▶ **Work request**
Exactly as written, reproduce all of the entries.

Collected data:
+--

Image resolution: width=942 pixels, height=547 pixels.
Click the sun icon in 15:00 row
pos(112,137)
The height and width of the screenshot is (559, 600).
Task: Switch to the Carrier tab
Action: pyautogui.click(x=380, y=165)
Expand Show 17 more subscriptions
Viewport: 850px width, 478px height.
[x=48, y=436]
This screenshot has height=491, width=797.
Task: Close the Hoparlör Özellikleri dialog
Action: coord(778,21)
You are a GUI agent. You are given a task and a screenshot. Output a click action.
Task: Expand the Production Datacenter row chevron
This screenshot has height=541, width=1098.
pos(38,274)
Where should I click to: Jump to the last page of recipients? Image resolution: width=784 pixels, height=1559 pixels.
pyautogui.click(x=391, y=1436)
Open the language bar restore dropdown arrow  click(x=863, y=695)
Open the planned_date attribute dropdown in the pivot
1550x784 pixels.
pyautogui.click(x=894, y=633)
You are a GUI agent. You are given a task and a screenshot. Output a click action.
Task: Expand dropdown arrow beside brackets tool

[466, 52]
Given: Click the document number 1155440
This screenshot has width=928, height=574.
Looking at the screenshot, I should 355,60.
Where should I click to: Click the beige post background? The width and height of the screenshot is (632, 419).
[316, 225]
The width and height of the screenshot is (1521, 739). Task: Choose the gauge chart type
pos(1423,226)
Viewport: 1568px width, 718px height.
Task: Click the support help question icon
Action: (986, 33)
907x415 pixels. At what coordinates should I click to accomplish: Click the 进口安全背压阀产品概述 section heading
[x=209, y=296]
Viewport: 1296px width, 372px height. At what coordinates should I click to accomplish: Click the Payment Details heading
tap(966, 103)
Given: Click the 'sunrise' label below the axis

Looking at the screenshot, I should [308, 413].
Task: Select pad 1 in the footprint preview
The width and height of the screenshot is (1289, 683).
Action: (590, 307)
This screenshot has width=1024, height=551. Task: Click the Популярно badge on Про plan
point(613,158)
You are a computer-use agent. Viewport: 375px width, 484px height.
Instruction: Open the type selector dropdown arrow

+--

▶ **Exercise result**
Image resolution: width=942 pixels, height=547 pixels.
Click the sun icon in 15:00 row
pos(112,137)
The height and width of the screenshot is (559, 600).
Task: Switch to the Carrier tab
Action: pyautogui.click(x=380, y=165)
Expand Show 17 more subscriptions
Viewport: 850px width, 478px height.
[x=48, y=436]
This screenshot has height=491, width=797.
Task: Close the Hoparlör Özellikleri dialog
Action: coord(778,21)
You are a GUI agent. You are given a task and a screenshot. Output a click action.
Task: Expand the Production Datacenter row chevron
This screenshot has height=541, width=1098.
pos(38,274)
Where should I click to: Jump to the last page of recipients? Image resolution: width=784 pixels, height=1559 pixels.
pyautogui.click(x=391, y=1436)
Open the language bar restore dropdown arrow  click(x=863, y=695)
Open the planned_date attribute dropdown in the pivot
1550x784 pixels.
pyautogui.click(x=894, y=633)
You are a GUI agent. You are given a task and a screenshot. Output a click action.
Task: Expand dropdown arrow beside brackets tool

[466, 52]
Given: Click the document number 1155440
This screenshot has width=928, height=574.
Looking at the screenshot, I should 355,60.
Where should I click to: Click the beige post background? The width and height of the screenshot is (632, 419).
[316, 225]
The width and height of the screenshot is (1521, 739). Task: Choose the gauge chart type
pos(1423,226)
Viewport: 1568px width, 718px height.
Task: Click the support help question icon
Action: (986, 33)
907x415 pixels. At what coordinates should I click to accomplish: Click the 进口安全背压阀产品概述 section heading
[x=209, y=296]
Viewport: 1296px width, 372px height. At what coordinates should I click to accomplish: Click the Payment Details heading
tap(966, 103)
Given: Click the 'sunrise' label below the axis

Looking at the screenshot, I should [308, 413].
Task: Select pad 1 in the footprint preview
The width and height of the screenshot is (1289, 683).
Action: (590, 307)
This screenshot has width=1024, height=551. Task: Click the Популярно badge on Про plan
point(613,158)
You are a computer-use agent. Viewport: 375px width, 484px height.
Instruction: Open the type selector dropdown arrow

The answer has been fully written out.